コマンドの実行が完了したら、PCを再起動し、問題が解決したかどうかを確認してください。
方法3:PCを初期化(リセット)する
この方法では、保存データを保持したままWindowsを再インストールします。ただし、インストール済みのアプリケーションは削除される点に注意が必要です。PCをリセットすると工場出荷時の状態に戻るため、.dllファイルを含む破損・欠落したシステムファイルもすべて復元されます。リセットは、Windowsの設定画面、サインイン画面、またはインストールメディアのいずれからでも実行可能です。
設定アプリからリセットする手順
- Windowsの検索メニューで「更新の設定」を検索し、クリックして開きます。

- 「更新とセキュリティ」の設定画面で「回復」を選択し、「このPCを初期状態に戻す」の下にある「開始する」ボタンをクリックします。

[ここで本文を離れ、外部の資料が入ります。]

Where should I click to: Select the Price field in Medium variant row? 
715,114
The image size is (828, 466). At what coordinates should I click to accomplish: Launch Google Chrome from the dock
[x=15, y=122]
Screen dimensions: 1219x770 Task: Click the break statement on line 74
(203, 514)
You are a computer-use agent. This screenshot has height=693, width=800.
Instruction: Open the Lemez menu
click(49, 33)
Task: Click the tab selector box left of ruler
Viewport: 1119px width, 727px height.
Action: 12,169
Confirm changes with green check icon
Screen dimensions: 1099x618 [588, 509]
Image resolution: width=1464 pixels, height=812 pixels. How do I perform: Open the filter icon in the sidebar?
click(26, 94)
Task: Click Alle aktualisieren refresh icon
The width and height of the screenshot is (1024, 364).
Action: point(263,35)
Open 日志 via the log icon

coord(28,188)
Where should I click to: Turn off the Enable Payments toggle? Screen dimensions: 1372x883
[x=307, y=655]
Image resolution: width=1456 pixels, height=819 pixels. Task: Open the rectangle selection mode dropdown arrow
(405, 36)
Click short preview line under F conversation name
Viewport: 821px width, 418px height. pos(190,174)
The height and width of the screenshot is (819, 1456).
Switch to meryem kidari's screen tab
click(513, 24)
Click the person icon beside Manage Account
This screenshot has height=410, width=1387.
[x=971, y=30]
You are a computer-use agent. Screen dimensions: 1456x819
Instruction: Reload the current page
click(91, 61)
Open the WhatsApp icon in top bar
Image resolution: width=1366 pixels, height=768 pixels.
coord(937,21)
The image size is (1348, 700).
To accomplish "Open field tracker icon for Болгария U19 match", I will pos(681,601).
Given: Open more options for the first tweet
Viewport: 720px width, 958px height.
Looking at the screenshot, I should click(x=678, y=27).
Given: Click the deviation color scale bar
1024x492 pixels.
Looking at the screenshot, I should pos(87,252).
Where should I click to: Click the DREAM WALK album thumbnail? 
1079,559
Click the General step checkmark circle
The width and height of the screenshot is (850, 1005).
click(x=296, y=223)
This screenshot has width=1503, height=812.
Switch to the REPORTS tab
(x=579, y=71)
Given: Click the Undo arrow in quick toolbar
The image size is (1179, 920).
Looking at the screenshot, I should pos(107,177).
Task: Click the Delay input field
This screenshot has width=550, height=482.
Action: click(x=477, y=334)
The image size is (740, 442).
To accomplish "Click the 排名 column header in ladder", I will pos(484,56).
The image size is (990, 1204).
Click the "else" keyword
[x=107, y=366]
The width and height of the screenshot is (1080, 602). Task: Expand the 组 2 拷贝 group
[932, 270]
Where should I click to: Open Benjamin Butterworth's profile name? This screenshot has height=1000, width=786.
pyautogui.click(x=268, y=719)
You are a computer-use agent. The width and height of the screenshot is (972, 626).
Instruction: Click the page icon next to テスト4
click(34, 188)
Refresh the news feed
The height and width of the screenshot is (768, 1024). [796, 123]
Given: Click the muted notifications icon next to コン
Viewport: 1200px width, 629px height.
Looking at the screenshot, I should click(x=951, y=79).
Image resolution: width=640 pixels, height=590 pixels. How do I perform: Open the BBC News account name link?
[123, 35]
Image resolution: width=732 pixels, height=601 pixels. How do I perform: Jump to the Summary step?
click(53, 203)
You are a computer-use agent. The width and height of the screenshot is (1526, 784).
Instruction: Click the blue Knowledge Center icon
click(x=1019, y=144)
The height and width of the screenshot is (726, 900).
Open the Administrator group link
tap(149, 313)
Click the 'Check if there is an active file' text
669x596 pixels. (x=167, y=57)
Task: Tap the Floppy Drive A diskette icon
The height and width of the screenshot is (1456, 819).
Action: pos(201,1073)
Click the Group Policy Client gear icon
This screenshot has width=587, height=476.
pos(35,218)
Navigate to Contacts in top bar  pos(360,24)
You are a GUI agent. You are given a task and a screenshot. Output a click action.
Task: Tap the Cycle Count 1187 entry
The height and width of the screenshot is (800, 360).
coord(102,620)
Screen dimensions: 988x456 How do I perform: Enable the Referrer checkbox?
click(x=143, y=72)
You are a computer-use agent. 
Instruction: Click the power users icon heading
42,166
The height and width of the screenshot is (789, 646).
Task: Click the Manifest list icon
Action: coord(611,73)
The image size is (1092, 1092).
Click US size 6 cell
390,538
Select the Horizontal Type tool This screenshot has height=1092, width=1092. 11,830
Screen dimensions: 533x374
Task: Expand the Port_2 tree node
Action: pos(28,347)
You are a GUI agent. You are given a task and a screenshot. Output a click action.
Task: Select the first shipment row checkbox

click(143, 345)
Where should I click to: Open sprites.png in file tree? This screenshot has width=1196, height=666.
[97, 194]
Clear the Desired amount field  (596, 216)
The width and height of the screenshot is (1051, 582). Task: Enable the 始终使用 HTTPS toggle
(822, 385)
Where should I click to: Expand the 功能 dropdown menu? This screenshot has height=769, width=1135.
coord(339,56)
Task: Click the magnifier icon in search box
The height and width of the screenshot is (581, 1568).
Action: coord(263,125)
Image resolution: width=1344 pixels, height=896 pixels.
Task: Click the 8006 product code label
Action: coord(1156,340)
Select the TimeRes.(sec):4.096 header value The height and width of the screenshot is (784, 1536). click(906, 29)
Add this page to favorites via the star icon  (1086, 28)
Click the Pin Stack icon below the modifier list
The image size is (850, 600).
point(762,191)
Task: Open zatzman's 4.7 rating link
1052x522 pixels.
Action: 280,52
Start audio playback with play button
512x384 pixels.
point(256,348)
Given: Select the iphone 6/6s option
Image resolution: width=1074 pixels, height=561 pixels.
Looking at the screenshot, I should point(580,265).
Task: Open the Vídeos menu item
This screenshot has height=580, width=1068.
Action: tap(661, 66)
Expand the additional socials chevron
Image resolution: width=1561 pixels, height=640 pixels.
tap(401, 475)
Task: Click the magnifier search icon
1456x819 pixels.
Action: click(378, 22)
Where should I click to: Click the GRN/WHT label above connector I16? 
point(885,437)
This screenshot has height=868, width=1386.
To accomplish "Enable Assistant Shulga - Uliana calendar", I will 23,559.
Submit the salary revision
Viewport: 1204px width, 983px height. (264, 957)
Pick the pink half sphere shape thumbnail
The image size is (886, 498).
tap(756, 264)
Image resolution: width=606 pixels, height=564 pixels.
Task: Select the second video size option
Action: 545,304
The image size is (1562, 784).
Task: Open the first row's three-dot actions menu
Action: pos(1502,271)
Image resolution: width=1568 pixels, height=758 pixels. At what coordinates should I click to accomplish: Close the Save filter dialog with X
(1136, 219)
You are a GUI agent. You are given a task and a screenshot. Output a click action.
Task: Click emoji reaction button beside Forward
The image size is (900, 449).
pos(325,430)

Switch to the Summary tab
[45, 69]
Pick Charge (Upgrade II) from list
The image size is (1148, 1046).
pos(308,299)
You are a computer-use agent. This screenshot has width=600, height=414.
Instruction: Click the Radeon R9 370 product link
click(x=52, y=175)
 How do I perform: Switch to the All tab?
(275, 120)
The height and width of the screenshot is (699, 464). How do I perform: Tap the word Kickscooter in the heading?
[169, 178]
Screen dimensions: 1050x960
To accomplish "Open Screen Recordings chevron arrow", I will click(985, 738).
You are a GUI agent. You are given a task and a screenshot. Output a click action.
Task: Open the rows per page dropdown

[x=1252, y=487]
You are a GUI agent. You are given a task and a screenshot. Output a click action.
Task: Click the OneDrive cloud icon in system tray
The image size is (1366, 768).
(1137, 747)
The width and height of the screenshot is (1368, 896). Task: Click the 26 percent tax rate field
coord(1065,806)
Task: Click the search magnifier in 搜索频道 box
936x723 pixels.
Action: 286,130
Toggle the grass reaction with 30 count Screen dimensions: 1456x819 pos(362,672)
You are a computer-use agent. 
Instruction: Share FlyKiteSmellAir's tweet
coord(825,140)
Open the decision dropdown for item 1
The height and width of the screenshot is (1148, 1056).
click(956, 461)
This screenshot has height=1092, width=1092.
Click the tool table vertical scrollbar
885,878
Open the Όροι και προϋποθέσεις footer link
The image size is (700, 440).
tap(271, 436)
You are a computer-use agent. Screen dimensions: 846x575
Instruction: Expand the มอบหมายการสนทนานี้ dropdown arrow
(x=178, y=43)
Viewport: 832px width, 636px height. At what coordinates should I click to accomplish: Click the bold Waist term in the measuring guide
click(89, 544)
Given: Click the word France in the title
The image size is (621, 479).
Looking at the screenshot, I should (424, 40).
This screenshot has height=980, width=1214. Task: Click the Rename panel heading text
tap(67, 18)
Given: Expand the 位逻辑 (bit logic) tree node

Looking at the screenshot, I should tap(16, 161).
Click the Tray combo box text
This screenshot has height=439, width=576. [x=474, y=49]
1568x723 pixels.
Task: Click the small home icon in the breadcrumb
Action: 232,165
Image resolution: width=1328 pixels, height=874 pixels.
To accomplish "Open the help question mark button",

- ポップアップ表示される新しいウィンドウで、「個人用ファイルを保持する」オプションを選択します。

- 次の画面の「追加の設定」で「設定の変更」をクリックすると、PCにプリインストールされているアプリの一覧が表示され、それらのアプリを保持するかどうかを選択できます。

サインイン画面からリセットする手順
「更新とセキュリティ」の画面を開けない場合は、サインイン画面からWindowsをリセットすることもできます。以下の手順に従ってください。
- キーボードで「Windowsキー + L」を押して、サインイン画面に移動します。
- 「Shift」キーを押しながら、画面右下の「電源」>「再起動」をクリックします。これにより、PCがWindows回復環境(WinRE)で強制的に再起動されます。

- PCが青い画面で再起動したら、「トラブルシューティング」を選択し、続いて「このPCを初期状態に戻す」をクリックします。